三菱化学メディア(小林喜光社長)は、世界で初めてDVD-R for DL(デュアル・レイヤー)規格に対応する片面二層DVD-Rディスク(追記型データ用)を、今春から発売する。価格はオープンで、実勢価格は1枚1500円前後の見込み。

 従来のDVD-R容量4.7GBに対し、8.5GBという大容量化を実現。DVD-R片面二層ディスクに対応する記録型DVDドライブを使用すれば、大容量のデータを連続して書き込むことが可能。また書き込み後のディスクは、既存のDVDビデオプレーヤーやPC用DVD?ROMドライブでの再生互換性規格に準拠する。
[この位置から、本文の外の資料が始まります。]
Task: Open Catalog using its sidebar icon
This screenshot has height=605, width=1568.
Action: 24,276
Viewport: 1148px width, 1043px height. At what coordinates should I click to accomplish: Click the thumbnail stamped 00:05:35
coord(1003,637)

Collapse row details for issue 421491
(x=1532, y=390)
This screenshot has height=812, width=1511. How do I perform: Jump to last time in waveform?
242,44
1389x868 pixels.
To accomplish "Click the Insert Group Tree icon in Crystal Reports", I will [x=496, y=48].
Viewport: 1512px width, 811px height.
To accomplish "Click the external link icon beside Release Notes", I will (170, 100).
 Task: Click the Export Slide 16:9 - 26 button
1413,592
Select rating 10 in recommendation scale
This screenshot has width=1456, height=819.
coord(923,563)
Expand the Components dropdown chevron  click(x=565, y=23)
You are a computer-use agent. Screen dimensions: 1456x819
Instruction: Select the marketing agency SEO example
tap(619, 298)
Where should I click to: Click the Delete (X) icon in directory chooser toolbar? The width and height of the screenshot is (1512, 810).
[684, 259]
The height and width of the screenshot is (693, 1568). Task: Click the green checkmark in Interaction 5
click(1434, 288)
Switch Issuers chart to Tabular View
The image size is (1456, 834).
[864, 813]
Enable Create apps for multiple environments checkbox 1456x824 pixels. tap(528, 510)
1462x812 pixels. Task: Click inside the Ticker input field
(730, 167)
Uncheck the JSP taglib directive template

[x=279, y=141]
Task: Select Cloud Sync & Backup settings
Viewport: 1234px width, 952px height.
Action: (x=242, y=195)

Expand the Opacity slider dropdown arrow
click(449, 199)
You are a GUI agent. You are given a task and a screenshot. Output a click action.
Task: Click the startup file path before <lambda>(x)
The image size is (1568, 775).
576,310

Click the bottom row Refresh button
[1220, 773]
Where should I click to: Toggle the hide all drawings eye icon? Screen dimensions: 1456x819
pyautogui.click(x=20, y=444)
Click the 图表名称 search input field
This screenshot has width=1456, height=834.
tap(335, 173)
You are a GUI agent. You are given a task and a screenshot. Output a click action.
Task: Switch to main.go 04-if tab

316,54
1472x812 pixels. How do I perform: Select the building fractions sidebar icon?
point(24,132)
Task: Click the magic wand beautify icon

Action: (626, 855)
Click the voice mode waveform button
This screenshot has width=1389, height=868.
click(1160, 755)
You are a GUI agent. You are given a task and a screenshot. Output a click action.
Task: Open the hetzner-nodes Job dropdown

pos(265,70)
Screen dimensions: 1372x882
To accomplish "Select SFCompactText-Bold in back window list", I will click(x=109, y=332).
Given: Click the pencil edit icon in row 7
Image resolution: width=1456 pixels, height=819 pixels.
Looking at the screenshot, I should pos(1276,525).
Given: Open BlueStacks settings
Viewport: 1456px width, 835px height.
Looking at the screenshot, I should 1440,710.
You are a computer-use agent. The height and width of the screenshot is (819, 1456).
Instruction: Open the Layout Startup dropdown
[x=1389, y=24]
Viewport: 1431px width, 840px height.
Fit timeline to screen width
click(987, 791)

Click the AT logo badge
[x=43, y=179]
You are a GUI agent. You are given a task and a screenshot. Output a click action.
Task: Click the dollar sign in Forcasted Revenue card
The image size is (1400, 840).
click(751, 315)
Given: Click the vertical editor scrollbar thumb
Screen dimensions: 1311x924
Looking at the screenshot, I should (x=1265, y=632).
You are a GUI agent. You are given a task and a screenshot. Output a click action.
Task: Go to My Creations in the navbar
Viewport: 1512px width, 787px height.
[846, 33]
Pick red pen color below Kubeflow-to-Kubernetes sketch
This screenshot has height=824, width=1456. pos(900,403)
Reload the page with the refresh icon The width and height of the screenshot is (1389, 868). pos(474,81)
 片面二層ディスクの製造には、記録膜にそれぞれ色素を塗布しつつ、各層の間にスペーサーを挟み込むという高度な製造技術が必要であり、同社は追記型DVD記録膜に独自色素「ダイン・アゾ(DYN-AZO)」を採用。この開発技術の応用で片面二層の記録膜を実現した。また、ディスクの微妙な反りをコントロールする技術と、エラー要因を抑制する超精密基板成形技術で、記録/再生時の安定性と優れたパフォーマンスを発揮する。